The second and third verses describe the deeds of Indra, such as killing the demon Shambara, so it seems natural to assume that Indra is the speaker in this triplet. Yet here is what the Brihadaranyaka Upanishad says:

Verily in the beginning this was Brahman, that Brahman knew (its) Self only, saying, 'I am Brahman.' From it all this sprang. Thus, whatever Deva was awakened (so as to know Brahman), he indeed became that (Brahman); and the same with Rishis and men. The Rishi Vâmadeva saw and understood it, singing, 'I was Manu (moon), I was the sun.' Therefore now also he who thus knows that he is Brahman, becomes all this, and even the Devas cannot prevent it, for he himself is their Self.

So according to the Brihadaranyaka Upanishad, Vamadeva is speaking about himself, and he is making a profound statement of self-realization.
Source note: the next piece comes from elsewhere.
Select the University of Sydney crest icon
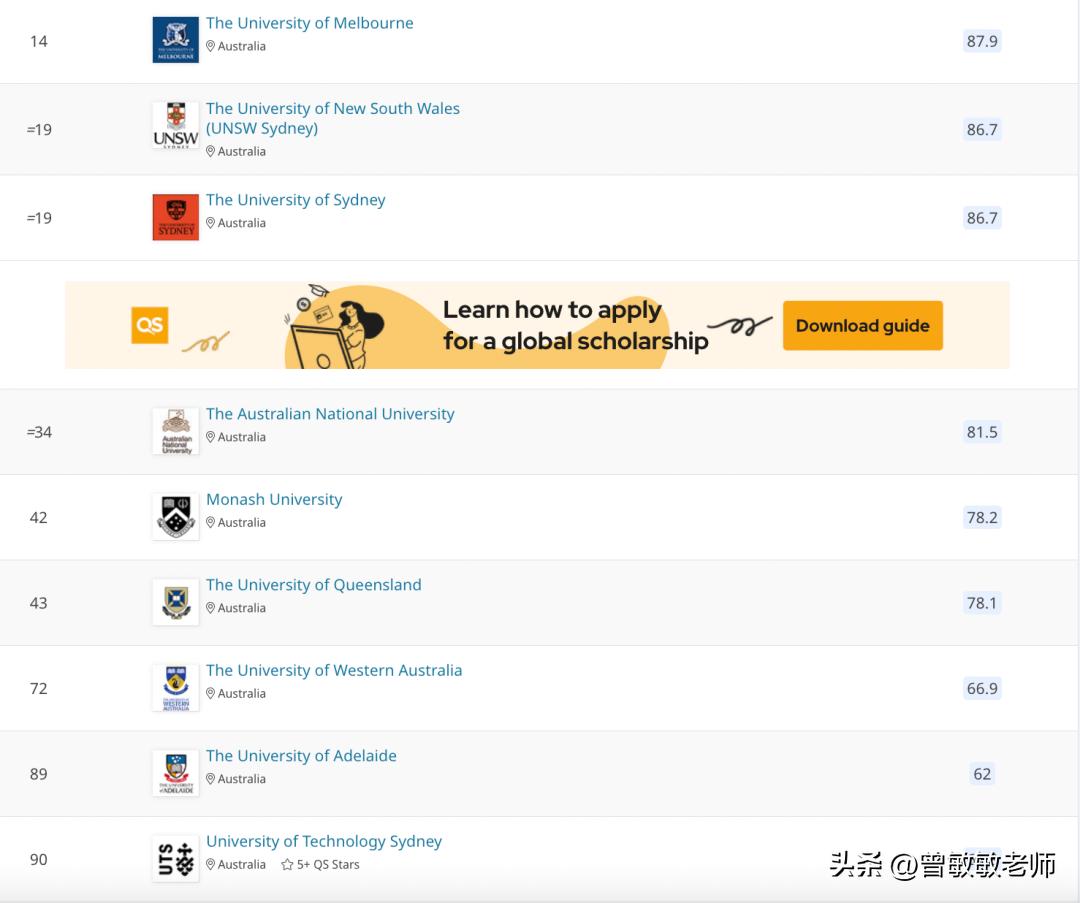tap(175, 216)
Similarly, here is how hymn 27 of the Fourth Mandala begins:

  1. I, As I lay within the womb, considered all generations of these Gods in order. A hundred iron fortresses confined me but forth I flew with rapid speed a Falcon.
  2. Not at his own free pleasure did he bear me: he conquered with his strength and manly courage. Straightway the Bold One left the fiends behind him and passed the winds as he grew yet more mighty.
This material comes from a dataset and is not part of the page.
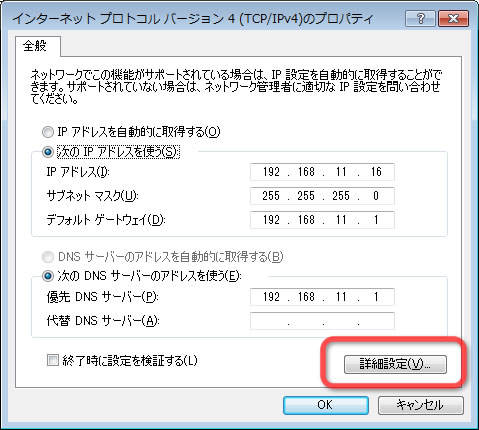Click the IP アドレス input field
Screen dimensions: 479x430
click(322, 172)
Again, it seems like the speaker in these verses is Chandra, who is the god of the divine drink Soma which is protected by the fortifications of Devaloka but is then stolen by Garuda. But here is how the Aitareya Upanishad interprets it:

And this has been declared by a Rishi (Rv. IV, 27, 1): 'While dwelling in the womb, I discovered all the births of these Devas. A hundred iron strongholds kept me, but I escaped quickly down like a falcon.' Vâmadeva, lying in the womb, has thus declared this.** And having this knowledge he stepped forth, after this dissolution of the body, and having obtained all his desires in that heavenly world, became immortal, yea, he became immortal.
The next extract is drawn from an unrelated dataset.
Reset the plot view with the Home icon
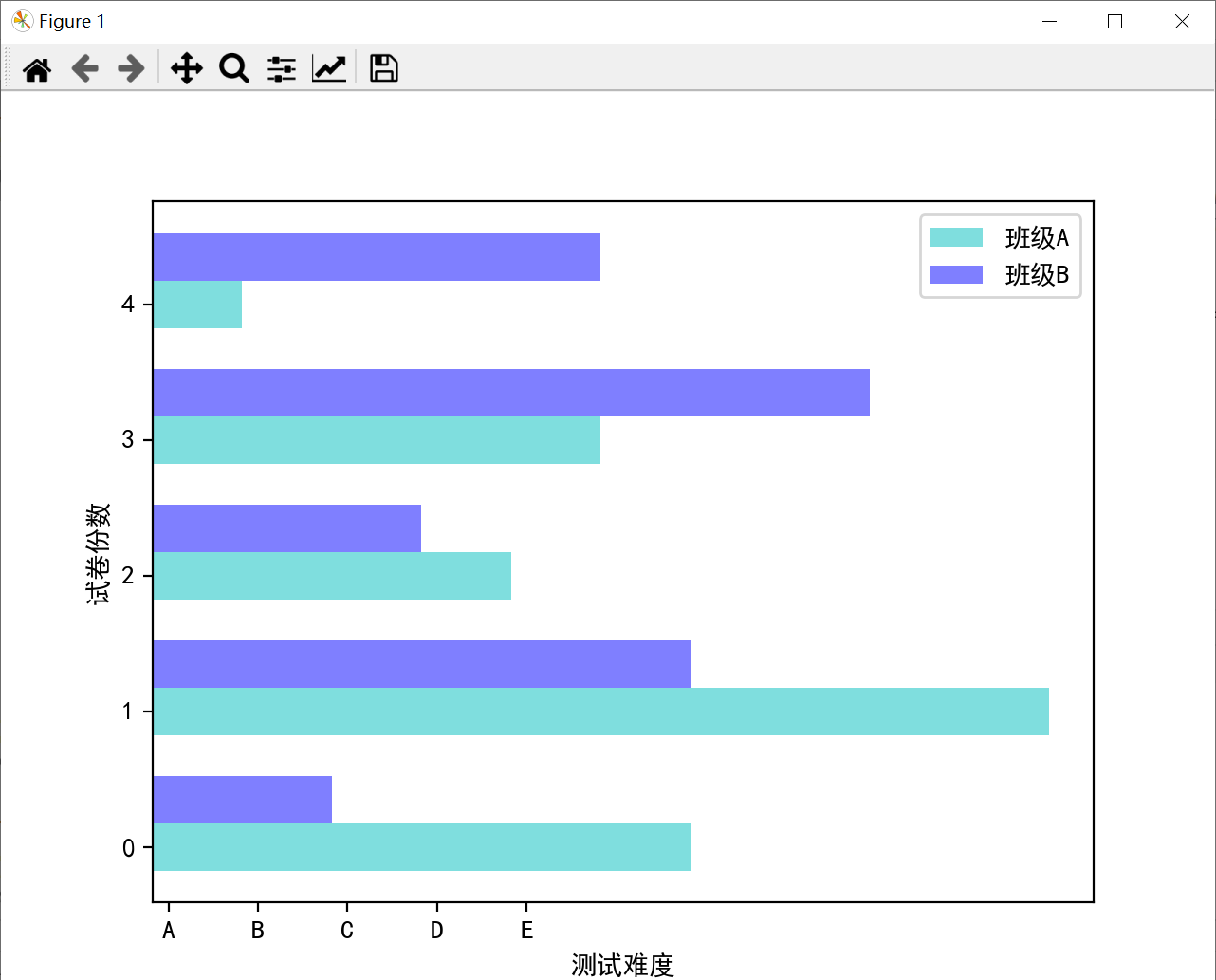1216x980 pixels. coord(36,68)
So the Aitareya Upanishads is claiming that the speaker is once again Vamadeva, and that he is speaking of his experiences of self-realization from within the womb. And the Rig Veda Anukramani agrees that the person being referred to is Vamadeva in both cases; see the Anukramani for hymns IV.26 and IV.27 in my answer here.

But my question is, have there been any arguments made for why the speaker must be Vamadeva? Indra and Chandra seem more natural choices given the context and meaning. Why would Vamadeva arbitrarily start talking about his philosophical realizations before relating a story of Garuda?

The authors of the newly-released Oxford English translation of the Rig Veda also believe that the Anukramani misinterpreted these verses. See this excerpt and this excerpt, where they call the first three verses of Hymn 26 an Atmastuti (self-praise) of Indra and the first two verses of Hymn 27 an Atmastuti of Chandra. And it isn't only Western Indologists who have this view; the first three verses of Hymn 26 are discussed in this excerpt from the Brihaddevata, a work by the ancient sage Shaunaka:

I (aham: iv.26) is self-praise in a triplet, for there is praise (in it) as if of him (Indra).

So Shaunaka also seems to think that this triplet is an Atmastuti of Indra. In any case, has anyone made any arguments to refute the claim that the speakers are Indra and Chandra? Do any commentators present arguments about this issue?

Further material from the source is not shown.